結局、市民や後援会の声によって2人とも辞任したものの、初めは陽性疑惑を否定し市長を続投できると踏んでいたのだから、不正菌が重症化すると倫理観や道徳観が損なわれ、完治するのは難しいらしい。いや、とっくに抗体ができていて、感染したのはそれより前ということもありえるかもしれない。
感染拡大の要因には、買収されたとはいえ仲間内という“身内びいき”や、克行容疑者から「安倍さんからです」と首相の名前を出して封筒を渡され、断りきれなかったという“忖度”、自分の意向を押し通し意のままに動かせると考える「社会的勢力感」が絡んでいると思う。
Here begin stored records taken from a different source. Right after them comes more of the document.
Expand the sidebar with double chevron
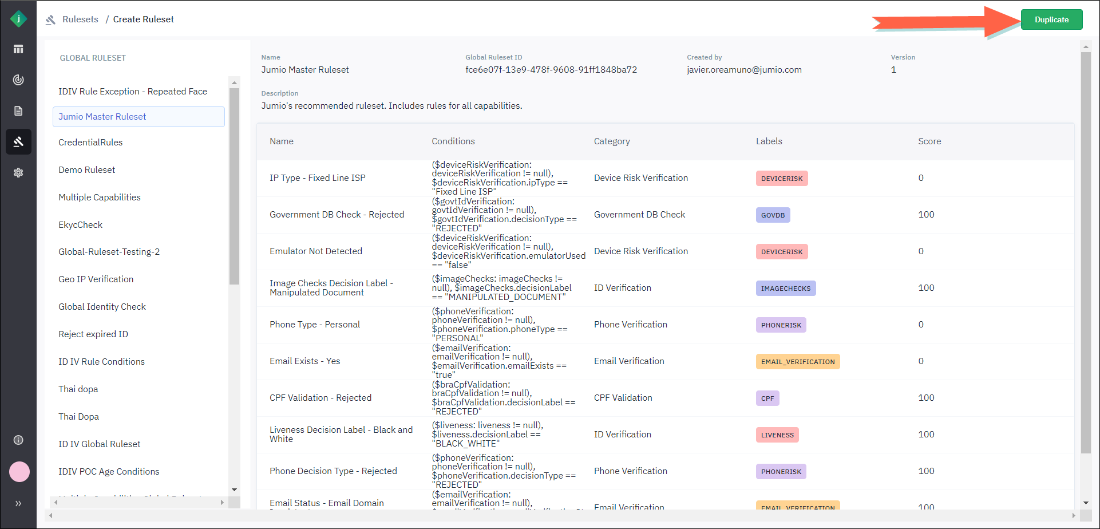The width and height of the screenshot is (1100, 529). [x=18, y=503]
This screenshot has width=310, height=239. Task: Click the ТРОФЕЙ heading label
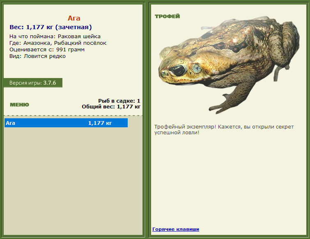point(167,16)
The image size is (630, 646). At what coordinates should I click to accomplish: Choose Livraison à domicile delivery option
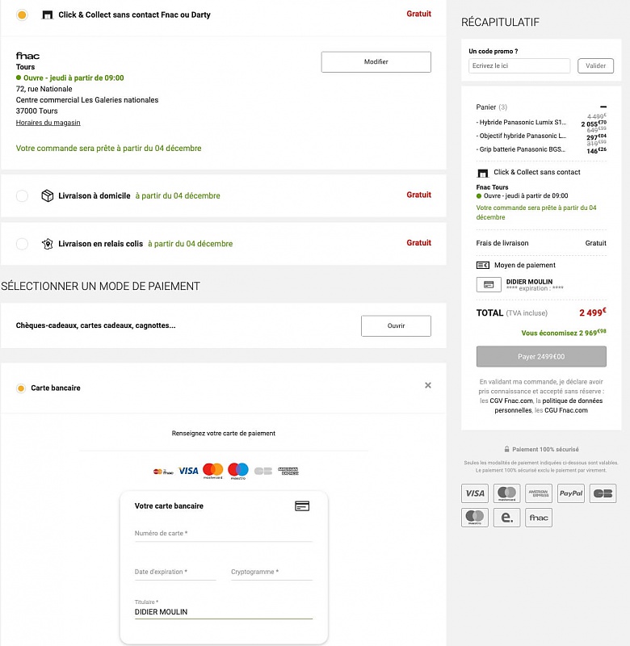pyautogui.click(x=22, y=195)
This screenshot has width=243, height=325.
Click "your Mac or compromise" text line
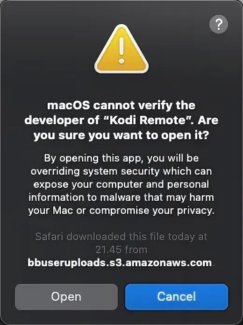[89, 211]
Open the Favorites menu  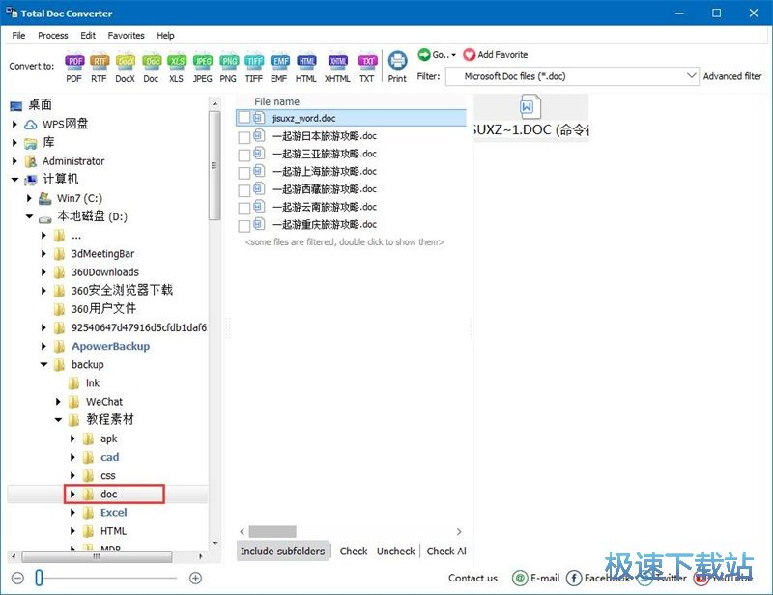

力ずくで地元票の取りまとめを依頼するには、この感覚は欠かせなかっただろう。
社会的勢力感は、自らの持つ有形、無形の資源を用いて他人に影響を及ぼすことができたり、望まない介入を遮断できると思う感覚のことでもある。河井夫妻が買収目的でばらまいた金額は約2750万円。金額からも、まさにこの感覚が強かったといえる。
金の出所は、自民党本部から渡された1億5000万円という選挙資金ではないかと言われている。そのうち1億2000万円の原資は税金などで賄われている政党交付金だ。一方、同じ選挙区で公認候補として出馬した溝手顕正元議員には、約1500万円の選挙資金しか渡されていなかった。こうした身内びいき、忖度、社会的勢力感に、自民党内部からも不満が続出している。
そもそも、こうした不正菌はさかのぼればどこで生まれたのだろうか? 誰もここは追及しない。どこまで感染は拡大し、どれくらいの人が抗体を持っているのだろうか。知らないうちに既に全国的に拡大し、気付いた時にはパンデミックで日本の政治はロックダウン、なんてことにならなければいいのだが。